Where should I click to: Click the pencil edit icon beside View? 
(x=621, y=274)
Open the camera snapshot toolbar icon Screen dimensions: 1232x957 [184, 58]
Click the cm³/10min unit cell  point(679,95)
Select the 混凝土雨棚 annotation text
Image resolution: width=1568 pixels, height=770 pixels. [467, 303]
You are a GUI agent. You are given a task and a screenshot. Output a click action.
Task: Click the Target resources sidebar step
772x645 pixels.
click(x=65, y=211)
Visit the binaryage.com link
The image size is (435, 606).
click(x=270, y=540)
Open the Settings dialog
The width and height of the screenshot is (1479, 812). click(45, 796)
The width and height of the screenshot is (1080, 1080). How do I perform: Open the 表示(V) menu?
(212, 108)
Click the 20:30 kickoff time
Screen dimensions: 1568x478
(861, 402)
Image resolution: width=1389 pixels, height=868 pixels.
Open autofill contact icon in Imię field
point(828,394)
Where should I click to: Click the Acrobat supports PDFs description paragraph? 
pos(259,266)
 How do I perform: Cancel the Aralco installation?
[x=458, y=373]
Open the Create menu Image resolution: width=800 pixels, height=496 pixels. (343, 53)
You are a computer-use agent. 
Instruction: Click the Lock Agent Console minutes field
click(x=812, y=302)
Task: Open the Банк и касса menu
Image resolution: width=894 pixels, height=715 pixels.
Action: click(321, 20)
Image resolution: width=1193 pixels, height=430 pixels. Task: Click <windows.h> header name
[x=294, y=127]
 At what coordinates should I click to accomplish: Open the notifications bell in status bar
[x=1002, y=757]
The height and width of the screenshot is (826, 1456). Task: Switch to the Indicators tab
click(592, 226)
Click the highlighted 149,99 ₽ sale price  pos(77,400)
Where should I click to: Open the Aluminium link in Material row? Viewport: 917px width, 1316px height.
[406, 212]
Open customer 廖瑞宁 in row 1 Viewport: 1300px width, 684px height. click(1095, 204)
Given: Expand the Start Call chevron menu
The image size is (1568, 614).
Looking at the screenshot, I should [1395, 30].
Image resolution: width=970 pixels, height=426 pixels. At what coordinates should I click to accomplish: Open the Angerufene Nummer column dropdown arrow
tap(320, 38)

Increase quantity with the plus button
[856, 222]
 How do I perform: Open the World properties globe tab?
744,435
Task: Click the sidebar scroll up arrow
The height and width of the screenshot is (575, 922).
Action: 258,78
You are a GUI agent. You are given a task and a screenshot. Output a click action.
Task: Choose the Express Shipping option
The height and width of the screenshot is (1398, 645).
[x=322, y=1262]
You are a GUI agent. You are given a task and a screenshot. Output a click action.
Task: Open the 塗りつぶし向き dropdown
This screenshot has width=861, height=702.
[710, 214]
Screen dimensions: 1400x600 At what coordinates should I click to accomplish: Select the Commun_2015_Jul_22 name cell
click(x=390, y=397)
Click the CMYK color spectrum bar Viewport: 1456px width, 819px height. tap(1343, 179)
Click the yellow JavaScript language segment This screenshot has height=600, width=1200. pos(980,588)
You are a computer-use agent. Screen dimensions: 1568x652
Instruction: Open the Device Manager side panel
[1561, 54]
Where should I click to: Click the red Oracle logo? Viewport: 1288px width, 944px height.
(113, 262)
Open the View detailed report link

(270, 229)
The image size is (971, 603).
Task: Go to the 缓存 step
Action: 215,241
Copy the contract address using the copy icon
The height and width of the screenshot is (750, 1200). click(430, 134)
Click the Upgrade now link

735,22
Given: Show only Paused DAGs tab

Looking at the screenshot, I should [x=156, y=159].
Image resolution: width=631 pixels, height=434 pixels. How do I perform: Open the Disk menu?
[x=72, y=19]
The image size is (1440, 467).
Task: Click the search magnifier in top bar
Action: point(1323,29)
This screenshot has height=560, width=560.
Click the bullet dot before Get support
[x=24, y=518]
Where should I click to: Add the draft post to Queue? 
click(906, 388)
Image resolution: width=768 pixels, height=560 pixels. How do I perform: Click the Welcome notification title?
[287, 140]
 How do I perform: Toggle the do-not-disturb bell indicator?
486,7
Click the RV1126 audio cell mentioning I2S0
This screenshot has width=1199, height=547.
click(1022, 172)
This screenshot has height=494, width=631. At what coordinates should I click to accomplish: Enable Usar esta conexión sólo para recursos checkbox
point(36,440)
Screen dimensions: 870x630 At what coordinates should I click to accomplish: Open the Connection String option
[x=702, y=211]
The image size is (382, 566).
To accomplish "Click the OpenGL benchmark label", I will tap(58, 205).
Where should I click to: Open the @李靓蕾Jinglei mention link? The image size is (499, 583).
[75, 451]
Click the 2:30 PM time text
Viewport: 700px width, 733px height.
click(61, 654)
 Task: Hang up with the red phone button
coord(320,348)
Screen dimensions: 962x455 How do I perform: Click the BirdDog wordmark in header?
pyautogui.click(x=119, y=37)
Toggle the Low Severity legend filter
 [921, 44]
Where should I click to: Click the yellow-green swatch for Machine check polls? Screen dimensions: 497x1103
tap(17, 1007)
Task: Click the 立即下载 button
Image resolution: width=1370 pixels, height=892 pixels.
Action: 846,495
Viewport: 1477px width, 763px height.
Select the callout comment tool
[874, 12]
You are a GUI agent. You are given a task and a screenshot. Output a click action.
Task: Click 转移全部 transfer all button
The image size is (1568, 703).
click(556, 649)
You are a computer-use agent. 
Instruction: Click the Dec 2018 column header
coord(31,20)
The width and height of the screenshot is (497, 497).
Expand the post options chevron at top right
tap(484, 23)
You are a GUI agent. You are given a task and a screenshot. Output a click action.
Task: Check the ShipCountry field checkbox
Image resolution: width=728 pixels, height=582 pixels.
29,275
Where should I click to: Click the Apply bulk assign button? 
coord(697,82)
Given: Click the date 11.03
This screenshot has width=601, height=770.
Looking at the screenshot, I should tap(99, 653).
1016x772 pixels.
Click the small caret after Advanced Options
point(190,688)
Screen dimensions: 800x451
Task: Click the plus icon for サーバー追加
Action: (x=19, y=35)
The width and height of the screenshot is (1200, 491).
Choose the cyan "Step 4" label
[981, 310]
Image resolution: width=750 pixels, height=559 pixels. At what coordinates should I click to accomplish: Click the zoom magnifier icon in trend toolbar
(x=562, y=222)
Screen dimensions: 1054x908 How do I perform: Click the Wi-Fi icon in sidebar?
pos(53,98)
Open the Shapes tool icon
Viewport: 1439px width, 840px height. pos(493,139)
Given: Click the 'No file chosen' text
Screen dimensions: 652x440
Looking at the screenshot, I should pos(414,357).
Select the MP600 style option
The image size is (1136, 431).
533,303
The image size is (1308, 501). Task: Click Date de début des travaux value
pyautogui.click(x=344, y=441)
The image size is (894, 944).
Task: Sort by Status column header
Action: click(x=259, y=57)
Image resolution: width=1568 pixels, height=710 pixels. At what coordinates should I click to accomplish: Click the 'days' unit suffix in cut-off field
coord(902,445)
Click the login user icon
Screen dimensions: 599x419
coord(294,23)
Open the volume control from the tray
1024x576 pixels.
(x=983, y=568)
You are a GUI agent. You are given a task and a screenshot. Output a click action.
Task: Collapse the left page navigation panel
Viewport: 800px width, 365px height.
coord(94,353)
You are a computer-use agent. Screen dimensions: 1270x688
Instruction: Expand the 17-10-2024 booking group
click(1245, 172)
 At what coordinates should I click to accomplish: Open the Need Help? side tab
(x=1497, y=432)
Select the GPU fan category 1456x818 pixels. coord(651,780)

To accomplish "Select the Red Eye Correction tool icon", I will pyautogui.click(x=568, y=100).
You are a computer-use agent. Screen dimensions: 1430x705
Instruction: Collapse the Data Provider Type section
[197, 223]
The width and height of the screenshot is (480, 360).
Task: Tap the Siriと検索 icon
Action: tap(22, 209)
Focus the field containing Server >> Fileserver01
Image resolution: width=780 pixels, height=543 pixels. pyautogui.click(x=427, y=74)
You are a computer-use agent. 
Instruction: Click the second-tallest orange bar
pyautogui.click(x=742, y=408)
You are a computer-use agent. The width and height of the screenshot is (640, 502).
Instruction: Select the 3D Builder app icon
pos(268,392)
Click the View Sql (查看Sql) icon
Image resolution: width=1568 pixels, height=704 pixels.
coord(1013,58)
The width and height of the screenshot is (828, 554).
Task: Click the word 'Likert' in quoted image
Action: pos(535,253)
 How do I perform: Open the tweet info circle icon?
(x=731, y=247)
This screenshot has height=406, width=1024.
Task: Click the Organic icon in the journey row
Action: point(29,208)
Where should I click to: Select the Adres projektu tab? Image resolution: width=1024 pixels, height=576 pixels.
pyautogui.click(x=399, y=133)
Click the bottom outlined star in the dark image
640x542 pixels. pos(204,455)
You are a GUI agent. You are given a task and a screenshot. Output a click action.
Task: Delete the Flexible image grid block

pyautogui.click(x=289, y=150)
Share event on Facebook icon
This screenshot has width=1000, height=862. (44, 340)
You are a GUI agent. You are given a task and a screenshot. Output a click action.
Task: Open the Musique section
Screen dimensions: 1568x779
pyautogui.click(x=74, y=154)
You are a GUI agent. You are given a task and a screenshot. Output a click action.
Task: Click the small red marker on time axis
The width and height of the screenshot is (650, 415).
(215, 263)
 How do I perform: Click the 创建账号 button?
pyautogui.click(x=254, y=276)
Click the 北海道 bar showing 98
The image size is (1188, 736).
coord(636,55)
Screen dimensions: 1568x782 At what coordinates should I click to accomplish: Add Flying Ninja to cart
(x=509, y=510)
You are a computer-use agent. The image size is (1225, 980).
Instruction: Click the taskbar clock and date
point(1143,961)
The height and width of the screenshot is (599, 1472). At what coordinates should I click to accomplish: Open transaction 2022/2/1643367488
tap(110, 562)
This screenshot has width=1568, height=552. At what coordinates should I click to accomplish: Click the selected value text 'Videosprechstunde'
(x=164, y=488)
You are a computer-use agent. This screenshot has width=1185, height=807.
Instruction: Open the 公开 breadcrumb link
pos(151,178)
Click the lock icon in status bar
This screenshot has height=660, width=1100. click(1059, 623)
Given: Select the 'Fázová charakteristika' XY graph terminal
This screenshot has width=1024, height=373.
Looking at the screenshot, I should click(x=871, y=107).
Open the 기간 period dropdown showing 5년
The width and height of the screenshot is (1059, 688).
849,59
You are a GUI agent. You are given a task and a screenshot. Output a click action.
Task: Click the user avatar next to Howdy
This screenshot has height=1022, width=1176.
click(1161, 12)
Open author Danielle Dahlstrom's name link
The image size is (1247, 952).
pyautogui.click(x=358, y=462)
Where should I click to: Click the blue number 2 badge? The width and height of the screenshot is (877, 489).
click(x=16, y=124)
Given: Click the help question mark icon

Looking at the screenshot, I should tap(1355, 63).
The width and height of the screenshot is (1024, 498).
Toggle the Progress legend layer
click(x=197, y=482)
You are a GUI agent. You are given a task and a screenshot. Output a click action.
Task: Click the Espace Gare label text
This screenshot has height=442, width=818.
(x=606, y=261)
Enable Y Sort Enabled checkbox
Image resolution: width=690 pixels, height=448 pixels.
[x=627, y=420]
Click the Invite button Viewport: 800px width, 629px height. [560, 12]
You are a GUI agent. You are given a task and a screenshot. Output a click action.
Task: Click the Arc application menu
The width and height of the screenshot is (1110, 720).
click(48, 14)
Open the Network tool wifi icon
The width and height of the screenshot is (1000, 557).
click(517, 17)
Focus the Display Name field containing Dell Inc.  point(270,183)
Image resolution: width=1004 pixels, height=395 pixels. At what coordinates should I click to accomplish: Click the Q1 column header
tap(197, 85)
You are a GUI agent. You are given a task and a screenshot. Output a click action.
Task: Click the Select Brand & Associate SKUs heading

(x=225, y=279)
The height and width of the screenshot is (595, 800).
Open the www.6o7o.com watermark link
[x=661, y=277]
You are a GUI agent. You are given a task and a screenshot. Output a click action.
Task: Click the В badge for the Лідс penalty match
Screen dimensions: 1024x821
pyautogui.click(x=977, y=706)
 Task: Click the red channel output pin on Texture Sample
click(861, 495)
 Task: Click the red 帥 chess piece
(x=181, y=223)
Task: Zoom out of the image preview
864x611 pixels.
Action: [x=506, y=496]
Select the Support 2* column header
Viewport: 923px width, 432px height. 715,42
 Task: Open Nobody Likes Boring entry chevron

- ASSIGNMENT: Starting at the line that has "Where should I click to: Select" and ending at the line that has "Task: Click the small red marker on time axis", please write out the lines above exactly, leaving out all others.

- SOLUTION TO THIS PROBLEM:
Where should I click to: Select the Adres projektu tab? Image resolution: width=1024 pixels, height=576 pixels.
pyautogui.click(x=399, y=133)
Click the bottom outlined star in the dark image
640x542 pixels. pos(204,455)
You are a GUI agent. You are given a task and a screenshot. Output a click action.
Task: Delete the Flexible image grid block

pyautogui.click(x=289, y=150)
Share event on Facebook icon
This screenshot has width=1000, height=862. (44, 340)
You are a GUI agent. You are given a task and a screenshot. Output a click action.
Task: Open the Musique section
Screen dimensions: 1568x779
pyautogui.click(x=74, y=154)
You are a GUI agent. You are given a task and a screenshot. Output a click action.
Task: Click the small red marker on time axis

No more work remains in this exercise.